EXTRAIT DU TEXTE:
-=-=-=-=-

On ne change pas de statut comme on change de chemise (2)

Suite d’une histoire d’un patron qui avait froid aux yeux. J’ignore si sa toute jeune entreprise a pu continuer ou s’il a fini par déposer le bilan.

Mais le plus iconoclaste dans cette histoire était notre première rencontre en personne. Après quelques échanges téléphoniques on a convenu d’un rendez-vous préliminaire qui n’était pas dans ses nouveaux locaux mais bien dans un café à la Place Victor-Hugo du 16ème arrondissement. Un quartier chic – et cher – par excellence. Comme il se doit, c’est lui qui a fini par régler la note de notre consommation après ce premier entretien. Mais la rencontre était insolite. Compte tenu de mon âge et du sien j’aurais pu être son père. Ce n’est pas seulement l’entreprise qui était jeune ; l’entrepreneur l’était aussi. Il était question qu’il m’engage comme salarié, une possibilité que nous avions déjà évoqué auparavant.  Alors je me suis présenté dans mon costume cravate, la tenue obligée pour tout entretien d’embauche. Arrivé avant Monsieur, le serveur m’a demandé ce que je désirais. Je lui ai dit que j’attends un « ami » mais le serveur ne voulait visiblement pas me laisser occuper une table sans rien consommer. Alors en attenant mon interlocuteur j’ai commandé un café. Le temps passait et Monsieur ne s’était toujours pas présenté. Apparemment la ponctualité n’était pas sa qualité première. Impatient, j’ai regardé ma montre et mon téléphone portable a aussitôt sonné. C’était lui. J’ai pensé qu’il m’appelait pour s’excuser du retard, me demandant de patienter encore quelques minutes. Il n’en était rien. Il m’a demandé « Ou êtes-vous ? ». J’ai dit « Sur la terrasse et ça fait longtemps que j’y suis. Vous ne pourrez pas me manquer. J’ai des cheveux roux et une barbe rousse. ». Alors mon client répliquait « Et vous ne me voyez pas ? Je suis au coin de la rue, à côté du lampadaire. » J’ai levé la tête et je ne croyais pas mes yeux.

-=-=-=-=-

Modifiez, dans le récit de la rencontre, le passage allant de « On ne change » jusqu'à « déposer le bilan. », en y remplaçant « patron » par « dirigeant ». Appuyez-vous exclusivement sur le texte.

ENREGISTREMENTS FOURNIS:
-=-=-=-=-

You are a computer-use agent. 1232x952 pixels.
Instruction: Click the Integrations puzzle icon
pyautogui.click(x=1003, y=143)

-=-=-=-=-

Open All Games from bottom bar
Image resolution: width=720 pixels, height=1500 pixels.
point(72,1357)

-=-=-=-=-

SOLUTION PROPOSÉE:
On ne change pas de statut comme on change de chemise (2)

Suite d’une histoire d’un dirigeant qui avait froid aux yeux. J’ignore si sa toute jeune entreprise a pu continuer ou s’il a fini par déposer le bilan.